Many West Indies Cricket fans must have given a sigh of relief to see the back of Chris Gayle as Captain of the regional institution.

The announcement came last Sunday, when St. Lucian Darren Sammy was named as Gayle’s successor.{{more}}

Whatever Sammy does, he cannot be worse than Gayle.

Gayle, in my estimation, from my 35 years of paying attention to West Indies Cricket, must be the worst ever.

Set aside his record since taking over the leadership role in 2007. Gayle, who has led the West Indies to three wins in 20 tests as captain. The team now sits seventh on the ICC Test rankings list and eighth in the ODI rankings. His record off the field is not much better.

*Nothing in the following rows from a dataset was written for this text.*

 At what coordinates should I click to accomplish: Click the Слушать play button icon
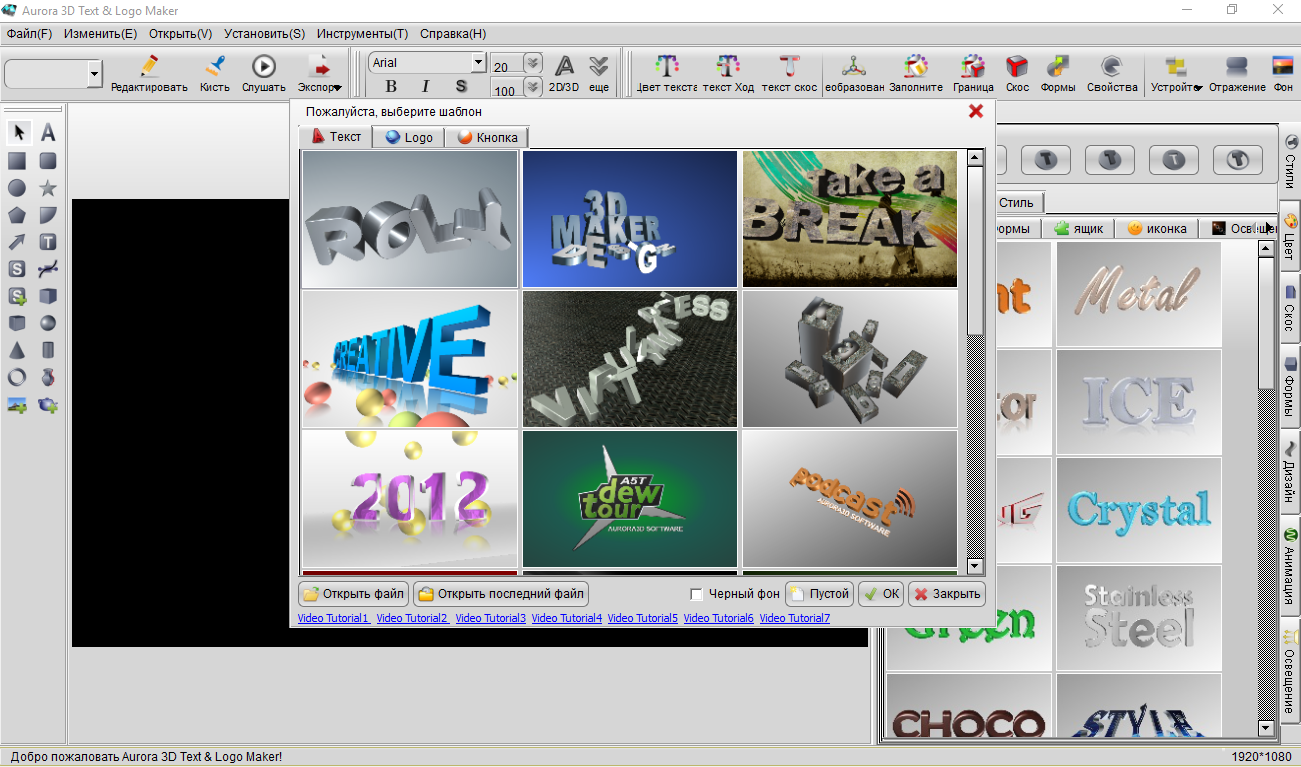(264, 67)
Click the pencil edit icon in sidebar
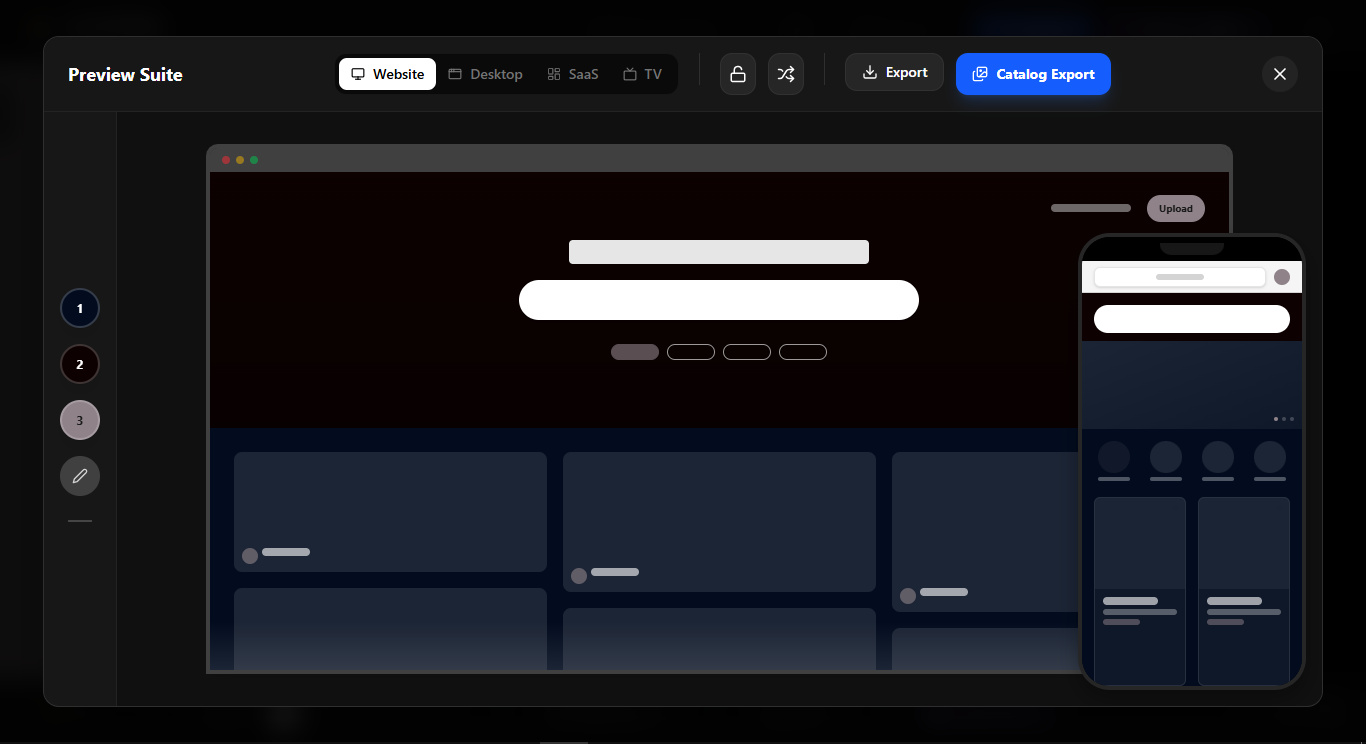The height and width of the screenshot is (744, 1366). 80,476
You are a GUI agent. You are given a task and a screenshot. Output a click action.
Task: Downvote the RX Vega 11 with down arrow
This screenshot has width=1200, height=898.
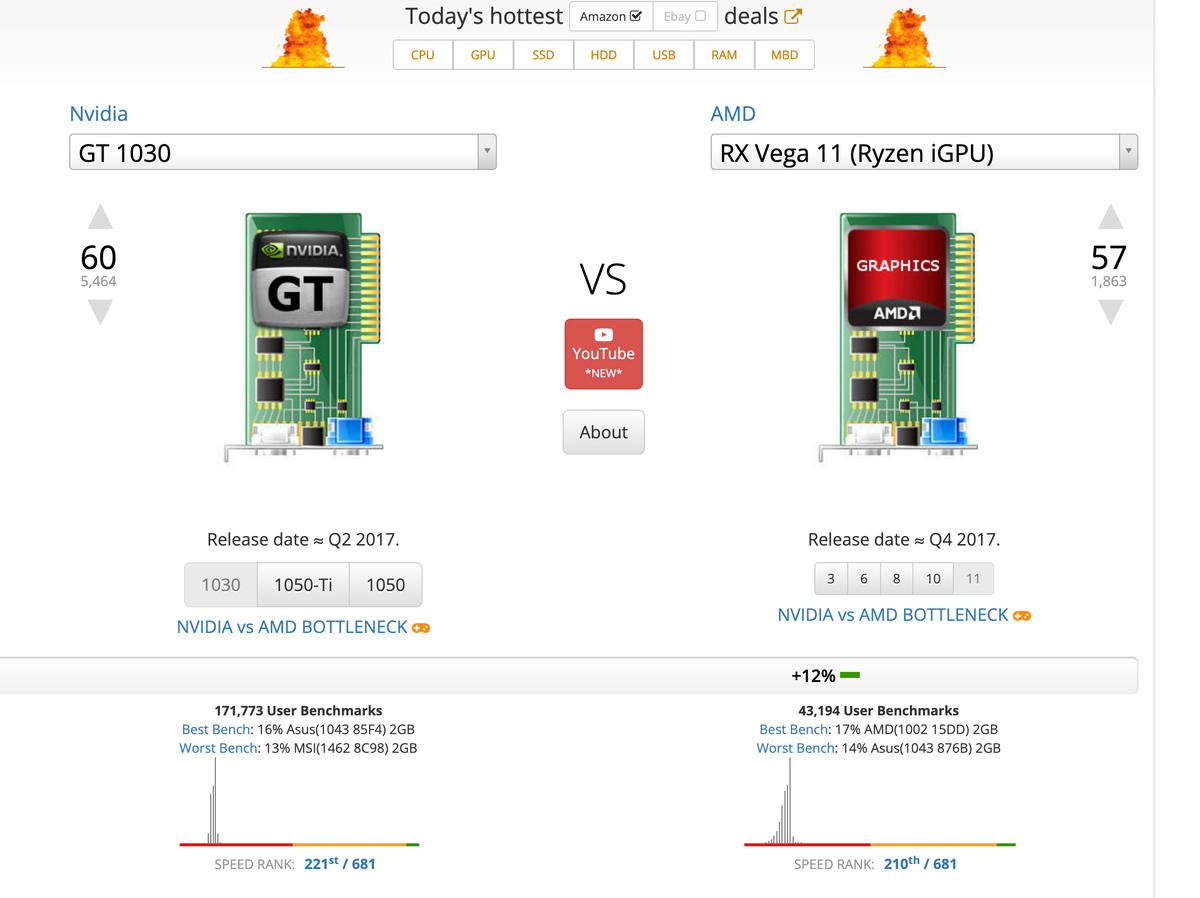click(x=1110, y=312)
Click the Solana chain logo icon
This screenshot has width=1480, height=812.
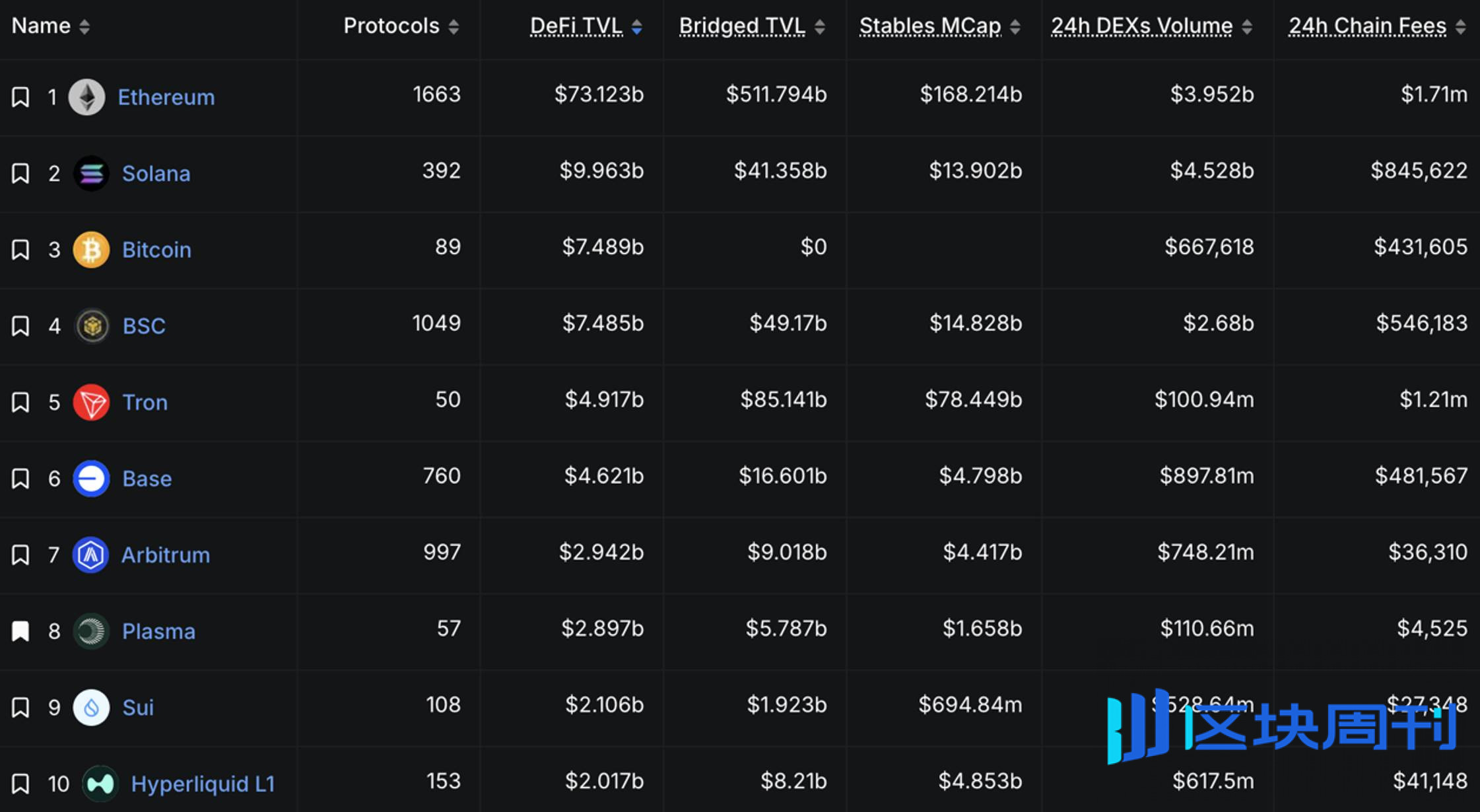click(x=91, y=174)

But we all understand that West Indies Cricket is weak, very weak, but Gayle did not help lift us out of the mire off the field.

His explosive batting, with some sparks of brilliance, especially in the shorter forms of the game, has certainly helped us. But his achievements are more personal, as he has been able to fetch a high ask at the many lucrative T/20 tournaments around the globe.

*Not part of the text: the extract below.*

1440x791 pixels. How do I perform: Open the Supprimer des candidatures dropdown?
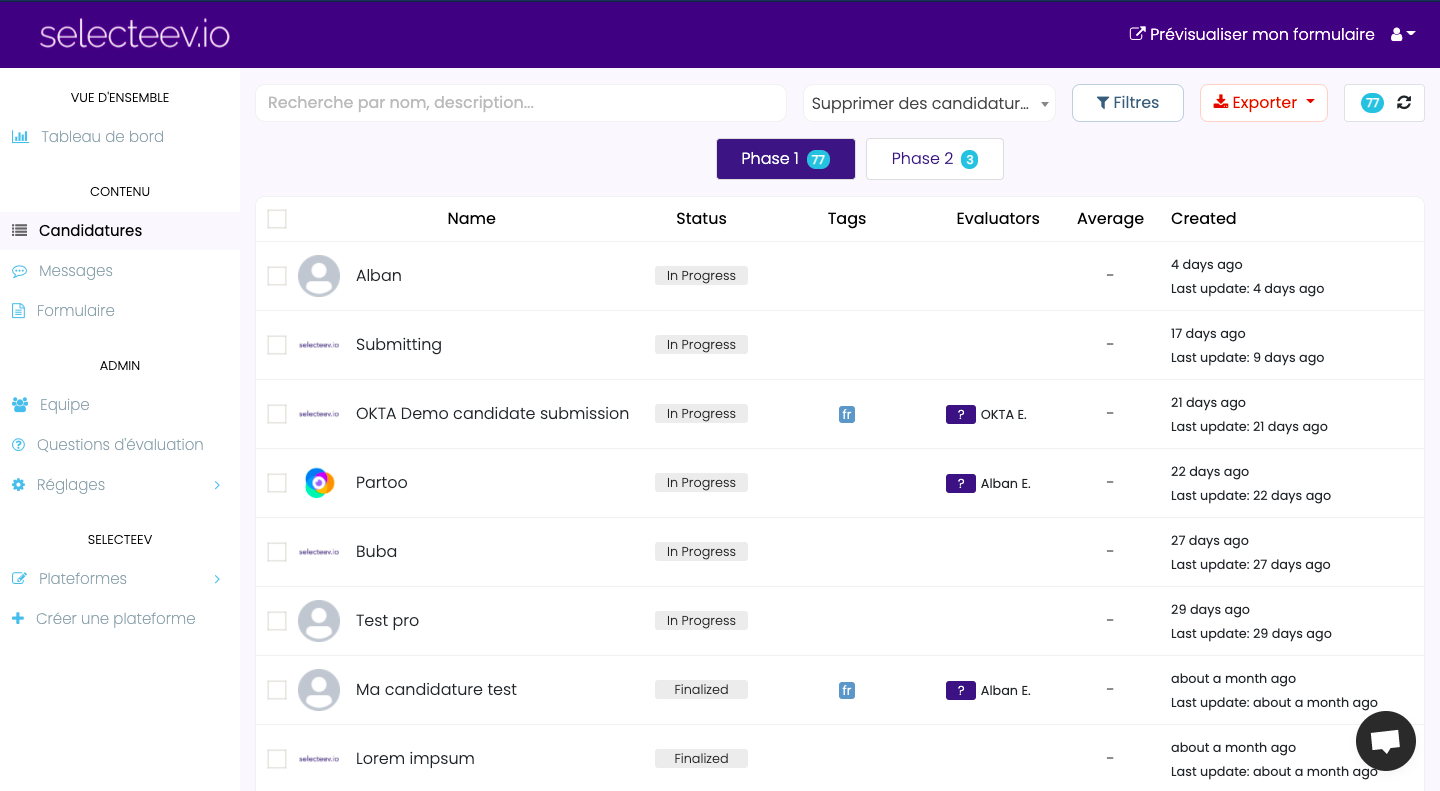point(929,103)
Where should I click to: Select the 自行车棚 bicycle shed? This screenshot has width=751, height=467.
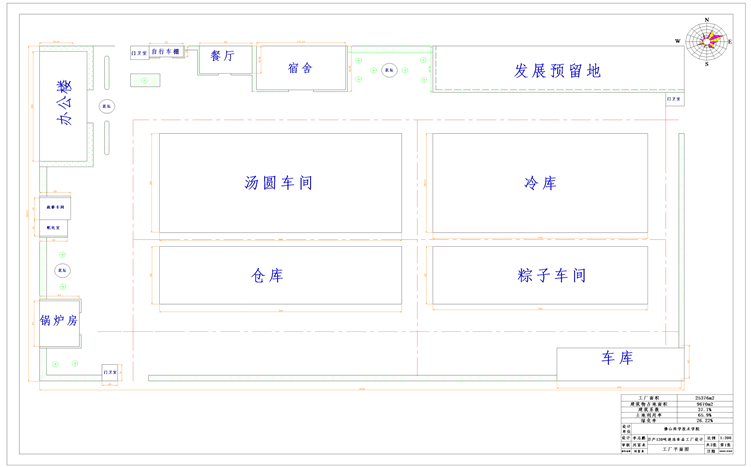pyautogui.click(x=167, y=51)
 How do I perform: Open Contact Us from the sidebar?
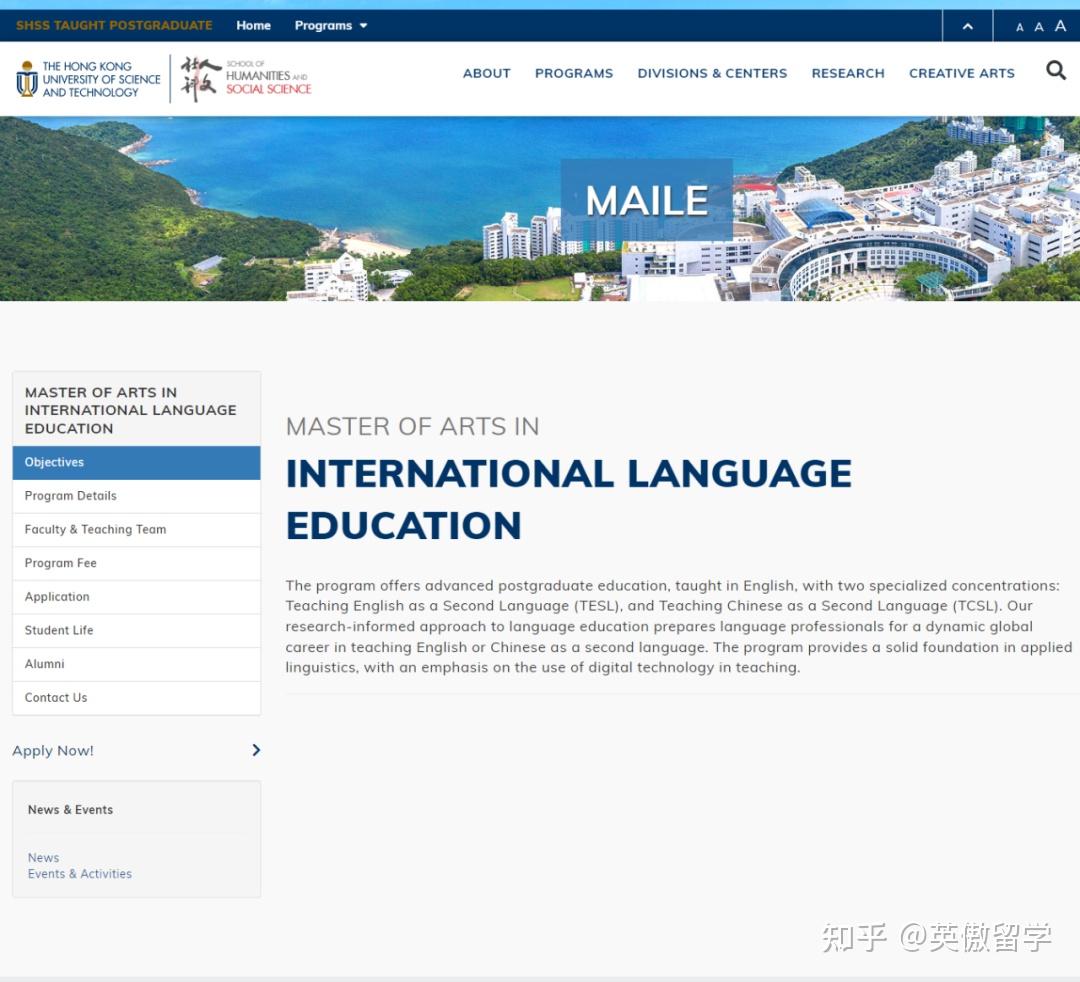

With his captaincy, Gayle had taken the once noble responsibility of the leadership of the regional side to its lowest state in my knowledge of the regional game.

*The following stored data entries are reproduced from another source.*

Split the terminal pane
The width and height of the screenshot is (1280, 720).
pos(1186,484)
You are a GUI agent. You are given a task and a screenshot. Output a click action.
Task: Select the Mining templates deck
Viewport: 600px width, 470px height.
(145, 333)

Gayle’s demeanour, deportment, and overall approach to the job was one of nonchalance.

The transgressions of Gayle were limitless. He cursed the West Indies Cricket Board (WICB), selectors, and who’s who in West Indies Cricket at will.

Outspoken, one may say, but where was that diplomacy required of a West Indies Captain?

Surely Sammy’s elevation to the top spot is mainly by default after the elimination process took place.

Gayle and Dwayne Bravo had refused to sign retainer contracts with the WICB, Shivnarine Chanderpaul has had a stint, but everyone knows he does not have the acumen.

Ramnaresh Sarwan, a former Captain, and Vice Captain, is not seen favourably in the eyes of some, as not having the right professional attitude, hence he was not offered a central contract.

So going back to him would have been a regression.

In fact, Sarwan has been left out of the team for Sri Lanka next month.

Denesh Ramdin, once a groomed leader, and who was Vice Captain, has fallen out of favour with his glove work, attitude and returns on the field, and he, too, was not given a central contract.

Now, enter Sammy, who is not expected to turn the fortunes of a beleaguered team around, but exhibit a level of statesmanship that his predecessor Gayle solely lacked.

Certainly, Sammy as Captain of his native St. Lucia and the Windwards has shown that he possesses such poise.

His energy, his tenacity and willingness to give his all for his nation all come together to make him the right choice.

Surely, Sammy’s aura should be infectious and create a spirit of hope and self belief in his charges.

His job will certainly be tough, with all the insularity that is present, but not beyond his capabilities.

Sammy should have been given the job since July of last year, when Gayle and company turned their backs on West Indies Cricket over contract row.

For the record sake, Sammy did not join the band of renegades.

The 26-year-old St Lucian all-rounder averages 19.40 with the bat and an impressive 27.74 with the ball in his eight Test matches since 2007. In his debut against England, Sammy ended with match figures of eight for 98 after grabbing seven wickets in the second innings.

His figures may not ignite the record books. In his 43 ODI’s, Sammy has gathered in 508 runs at an average of 24.19. His wickets in ODI’s number 31, at 43.06 each.

In Cricket’s shortest form, Sammy has scored 140 runs at 15.55 runs per innings and has taken 24 wickets at 14.95 per wicket.

What does this do for Windward’s Cricket? The President is St. Lucian in Julian Hunte; the Chief Executive Officer is also St. Lucian in Ernest Hillaire, and now Sammy, Captain. Who would have thought that many moons ago?

I wish I could say happy riddance soon when that Mound at the Sion Hill Playing Field is completely removed.